**THE REQUEST:** Reproduce word for word the portion of the senatus consultum passage between "A senatus consultum (Latin: decree" and "Second French Empire.", inclusive.

**EXCERPTED PASSAGE:**

A senatus consultum (Latin: decree of the senate, plural: senatus consulta) is a text emanating from the senate in Ancient Rome. It is used in the modern phrase senatus consultum ultimum. 

Translated into French as sénatus-consulte, the term was also used during the French Consulate, the First French Empire and the Second French Empire.

Republic
In the case of the ancient Roman Senate under the Roman Kingdom, it was simply an opinion expressed by the senate, such as the Senatus consultum Macedonianum or the Senatus consultum de Bacchanalibus. Under the Republic, it referred to a text promulgated by the senate on planned laws presented to the senate by a consul or praetor. Officially these consulta were merely advice given to the Republic's magistrates, but in practice magistrates often followed them to the letter. Despite only being an opinion, it was considered obligatory to have one before submitting the decision to a vote and moreover a hostile consultum from the senate almost systematically provoked the new law's abandonment or modification. If a consultum conflicted with a law promulgated by one of the Republic's legislative assemblies, the law took on a priority status and overrode the consultum. All proposed motions could be blocked by a veto from a tribune of the plebs or an intercessio by one of the executive magistrates. Each motion blocked by a veto was registered in the annals as senatus auctoritas (will of the senate). Each ratified motion finally became a senatus consultum. Each senatus auctoritas and each senatus consultum was transcribed in a document by the president, which was then deposited in the Aerarium.

**SUPPLIED INFORMATION:**
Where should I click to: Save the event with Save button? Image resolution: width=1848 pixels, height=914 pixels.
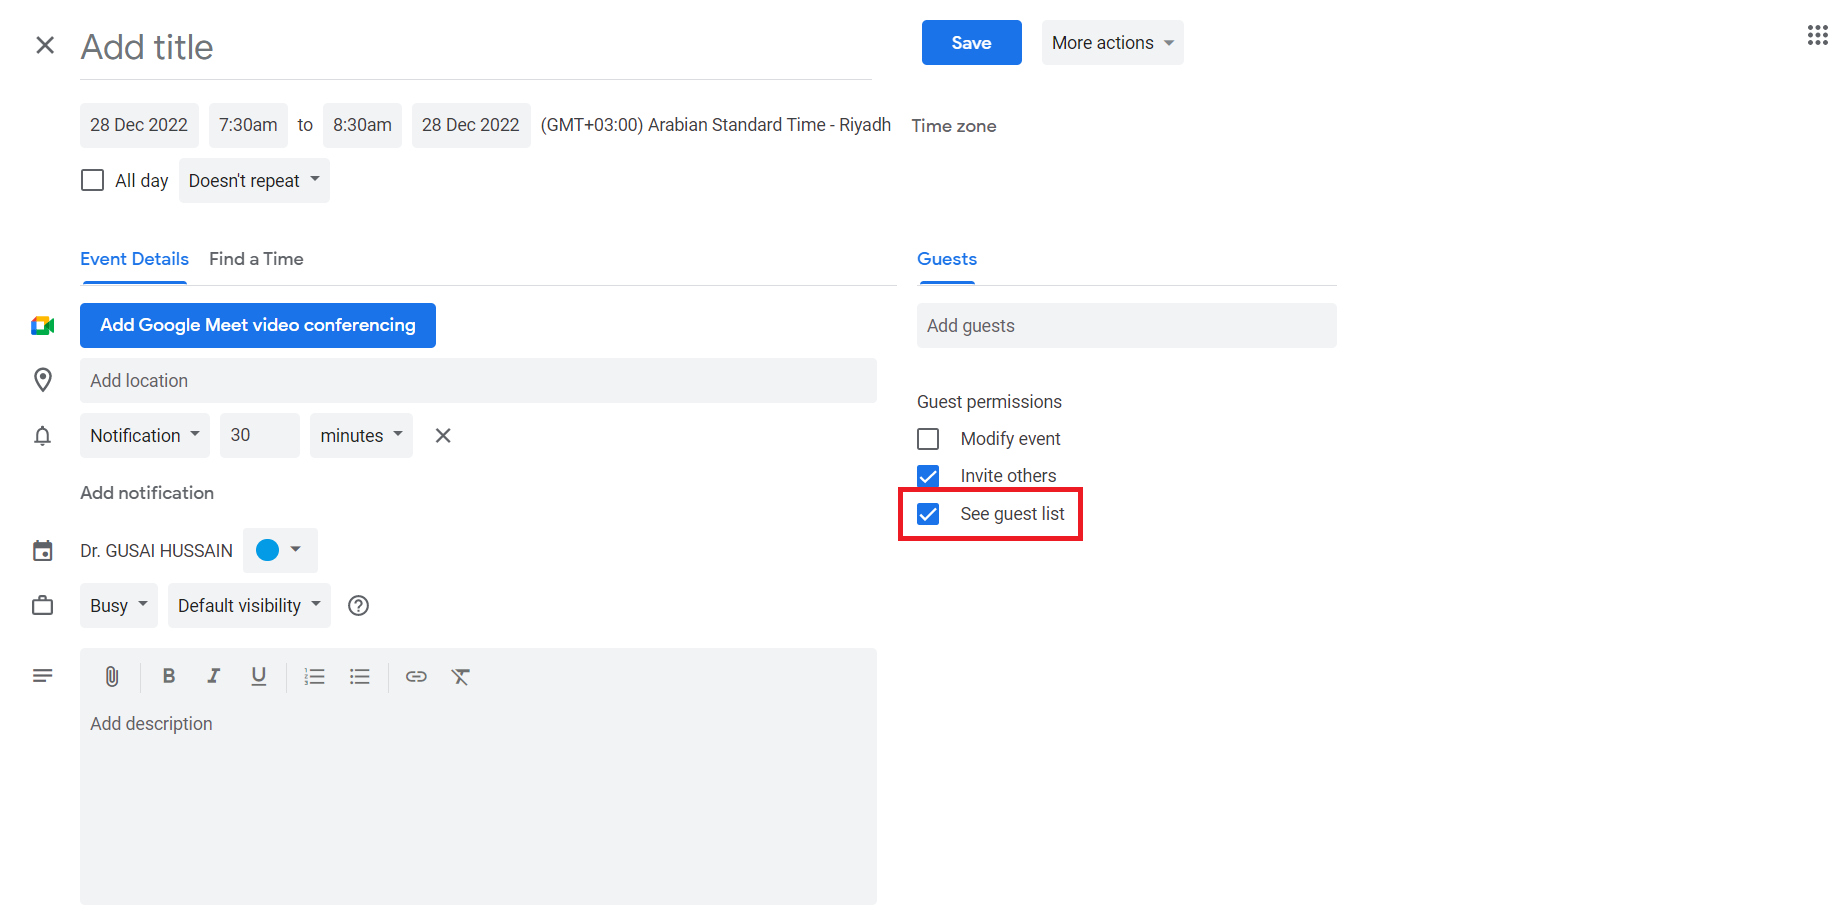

**RESPONSE BELOW:**
A senatus consultum (Latin: decree of the senate, plural: senatus consulta) is a text emanating from the senate in Ancient Rome. It is used in the modern phrase senatus consultum ultimum. 

Translated into French as sénatus-consulte, the term was also used during the French Consulate, the First French Empire and the Second French Empire.